— FRAGMENTO DEL DOCUMENTO —
* * * * * * * * *
Después
de pasar revista a la situación política que tanto lo afectaba, Eugenio me comunicó
que El cuaderno de Blas Coll cumplía 25 años. Me preguntó si le hacía el
honor de presentar la quinta edición. Como si el honor no fuese mío.
La
nueva tirada del emblemático libro corría por iniciativa de la editorial BID &
Co. La obra había aparecido originalmente en febrero de 19811,
bajo el extinguido Fondo Editorial Fundarte, que tan eminentes recuerdos nos dejara.
Entonces había ganado el Premio de Narrativa del Consejo Nacional de la Cultura.
Y me contó el poeta que el jurado lo había llamado para preguntarle si la obra en
cuestión era un texto narrativo, a lo que respondió, con toda sinceridad, que no
sabía.
Debí
haber leído por primera vez la saga del tipógrafo y sus acólitos en 1983, en el
taller de poesía de Rafael Cadenas, en el viejo Centro de Estudios Latinoamericanos
Rómulo Gallegos. Confieso que, con la mirada de entonces, entendí la obra como un
texto narrativo, percepción que no se modificó en mí en la medida en que, con el
tiempo, desarrollaba sus personajes.
Digo
esto porque El cuaderno de Blas Coll es una obra “reclamada” a hurtadillas
desde varios géneros. Particularmente y con palmarias razones, desde el ensayo y
la poesía. No en balde, en la contratapa de la edición que presentábamos, nuestro
querido Miguel Gomes alertaba subrepticiamente que “del ensayo al poema en prosa
hay poco trecho, y eso parece saberlo a la perfección Eugenio Montejo”. Pues no
era un desatino reclamarlo desde el ensayo, dado el poder analítico y propositivo
del texto.
Tampoco
desde la poesía, por el hecho pertinaz que supone que todo lo que hace un poeta
es poético. Y aunque el tema a estas alturas resulte bizantino, en la librería El
Buscón quedó constancia de que, a través de este servidor, también lo requería la
narrativa, acaso como pretendió Hitler a Venezuela en 1942, alegando el incumplimiento
por parte de Carlos V de las capitulaciones a los Welser.
* * * * * * * * *
— SECCIÓN DE DATOS —
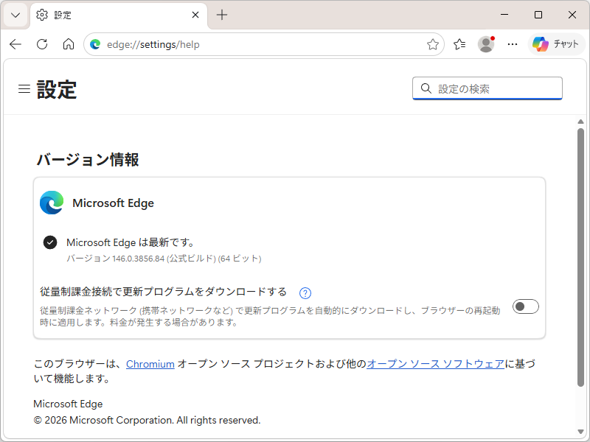Viewport: 590px width, 442px height.
Task: Click the back navigation arrow
Action: pyautogui.click(x=15, y=44)
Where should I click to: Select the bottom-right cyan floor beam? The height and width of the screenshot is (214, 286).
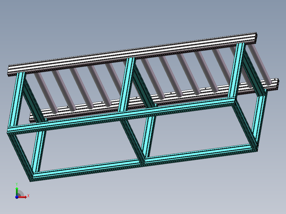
* * * * * * * * *
— QUÉ DEBES HACER —
#1 Según el fragmento sobre El cuaderno de Blas Coll, ¿qué premio ganó la obra cuando apareció por primera vez?
#2 Reproduce el tramo del fragmento sobre El cuaderno de Blas Coll que va desde "Y me contó el" hasta "desarrollaba sus personajes.".
#3 Retoma, por favor, el fragmento sobre El cuaderno de Blas Coll y continúalo a partir de su última oración.

— RESPUESTAS POR TAREA —
#1 El Premio de Narrativa del Consejo Nacional de la Cultura.

#2
Y me contó el poeta que el jurado lo había llamado para preguntarle si la obra en
cuestión era un texto narrativo, a lo que respondió, con toda sinceridad, que no
sabía.
Debí
haber leído por primera vez la saga del tipógrafo y sus acólitos en 1983, en el
taller de poesía de Rafael Cadenas, en el viejo Centro de Estudios Latinoamericanos
Rómulo Gallegos. Confieso que, con la mirada de entonces, entendí la obra como un
texto narrativo, percepción que no se modificó en mí en la medida en que, con el
tiempo, desarrollaba sus personajes.

#3
Y
es que cuando se habla, como es el caso, de escritura oblicua, apócrifa o heteronímica,
o se dice que “Montejo ha elaborado una red de voces y máscaras en la cual la poesía
y la poética se ponen en diálogo”2,
o se invoca el natalicio de esas voces en una anécdota firme, en una historia consumada
y en un proceso de creación de personajes, se está hablando de una experiencia narrativa.
Para
los que no hayan tenido la oportunidad de leerlo aún, El cuaderno de Blas Coll
cuenta la historia de un tipógrafo de origen canario que arriba a las costas venezolanas
en 1932, se establece en Puerto Malo (un pueblo de pocas calles y muchos barcos)
y conforma una suerte de peña literaria con ribetes de sociedad secreta. No adrede
—es justo decirlo—, sino en virtud de la materia que trajinaban.
Lo
cierto es que Coll expone sus convicciones en referencia al lenguaje, y poco a poco
hace de su vida un apostolado de ideas, hasta arribar, primero a la locura, después
a la mudez voluntaria y, finalmente, al suicidio o al destierro, cosa que no llega
a determinarse a ciencia cierta. Un plot perfecto para una película o una
serie de cualquiera de las actuales ofertas de streaming.
Lo
que sí es un hecho es que El cuaderno de Blas Coll fue recibido como un ingenioso
corpus con propósito de enmienda: la reforma general del lenguaje. Una reforma muy
particular que, por descabellada, evoca las proezas de aquel “manchego, estrafalario
fantasma del desierto”, como llamara León Felipe al Quijote.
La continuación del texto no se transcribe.